Over the past weeks at the Pontas Agency, we have been receiving many calls from several audiobook companies interested in acquiring new content. Recording audiobooks requires very few people in a sound studio, and such studios can even be arranged in a private home where some voice actors and actresses are already working from. Since the lockdown began and bookshops were shut, Sensuous knowledge: A Black Feminist Approach for Everyone by Minna Salami, published by Zed Books in the UK and by Amistad/HarperCollins in the US, is in high demand as an ebook. While Aubrey Rhodes’ debut novel The Secret of Provence House has been published digitally only by One More Chapter/HarperCollins.
This practice of publishing digitally first and to postpone publication in print will also be followed in Poland with Federico Moccia’s novel E il cuore si fa più leggero, that will be coming out at Muza as an ebook under the title Tysiac Nocy Nez Ciebie (which means “one thousand nights without you”). While Janice Pariat’s The Nine-Chambered Heart will be coming out in Russia published only as an ebook under the Russian translation девять камер ее цердца. A similar case will be Victoria Princewill’s debut novel In The Palace of Flowers. The printed publication by Cassava Republic has been postponed until October 2020 in the UK (and February 2021 in the US), although it will be coming out as an ebook on July 14th 2020. The cover reveal is announced for mid-May.

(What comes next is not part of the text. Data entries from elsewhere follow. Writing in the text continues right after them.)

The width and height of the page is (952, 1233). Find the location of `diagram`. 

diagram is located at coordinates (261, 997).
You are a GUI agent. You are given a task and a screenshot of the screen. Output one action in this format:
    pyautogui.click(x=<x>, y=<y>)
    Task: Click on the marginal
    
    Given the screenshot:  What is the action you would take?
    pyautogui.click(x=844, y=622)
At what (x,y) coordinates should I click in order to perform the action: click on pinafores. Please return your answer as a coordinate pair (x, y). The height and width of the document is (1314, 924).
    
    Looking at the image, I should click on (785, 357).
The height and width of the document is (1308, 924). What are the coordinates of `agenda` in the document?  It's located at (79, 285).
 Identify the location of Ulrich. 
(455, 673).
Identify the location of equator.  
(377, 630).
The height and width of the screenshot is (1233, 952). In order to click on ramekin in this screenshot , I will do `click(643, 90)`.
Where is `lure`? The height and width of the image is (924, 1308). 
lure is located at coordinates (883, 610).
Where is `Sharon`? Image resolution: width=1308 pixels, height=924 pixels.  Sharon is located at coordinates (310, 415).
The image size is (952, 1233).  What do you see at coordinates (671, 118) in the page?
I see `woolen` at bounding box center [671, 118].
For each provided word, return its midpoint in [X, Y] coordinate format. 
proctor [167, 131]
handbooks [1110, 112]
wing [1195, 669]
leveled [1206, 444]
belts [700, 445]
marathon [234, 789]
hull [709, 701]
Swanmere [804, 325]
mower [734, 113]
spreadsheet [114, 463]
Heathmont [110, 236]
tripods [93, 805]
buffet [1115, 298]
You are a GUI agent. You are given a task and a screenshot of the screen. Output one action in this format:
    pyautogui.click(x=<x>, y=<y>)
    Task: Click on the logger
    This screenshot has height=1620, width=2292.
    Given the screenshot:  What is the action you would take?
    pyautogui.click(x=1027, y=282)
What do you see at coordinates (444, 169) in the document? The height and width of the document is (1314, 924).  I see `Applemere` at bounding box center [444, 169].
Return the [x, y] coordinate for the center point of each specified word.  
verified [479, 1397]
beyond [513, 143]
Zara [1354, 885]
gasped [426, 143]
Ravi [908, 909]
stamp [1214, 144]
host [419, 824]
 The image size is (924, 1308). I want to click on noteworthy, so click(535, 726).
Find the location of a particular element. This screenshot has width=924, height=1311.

“How the coronavirus will change book publishing, now and forever” is the title of an article by Ed Nawotka (international editor of Publishers Weekly) which appeared in The Los Angeles Times. One of the first serious attempts at explaining what's going on and where we might be going. He says:
“This crisis should be an opportunity for book publishing, a period of high demand from readers stuck at home. Ebooks and digital audiobooks are selling better than usual, alongside the print books Amazon and a few others manage to deliver. So what does the overall picture look like for publishing at a moment when readers need the industry the most? And just as important, what might it look like on the other side of the pandemic? (…) The big question in publishing is whether this is the moment people turn to ebooks. Book lovers have never quite embraced them to the extent that was predicted when Jeff Bezos first introduced the Kindle in 2007. Sales have been in a slow, steady decline, partly due to the fast-rising popularity of downloadable audiobooks.”
We'll keep alert and awake in between ebooks, audiobooks and printed books.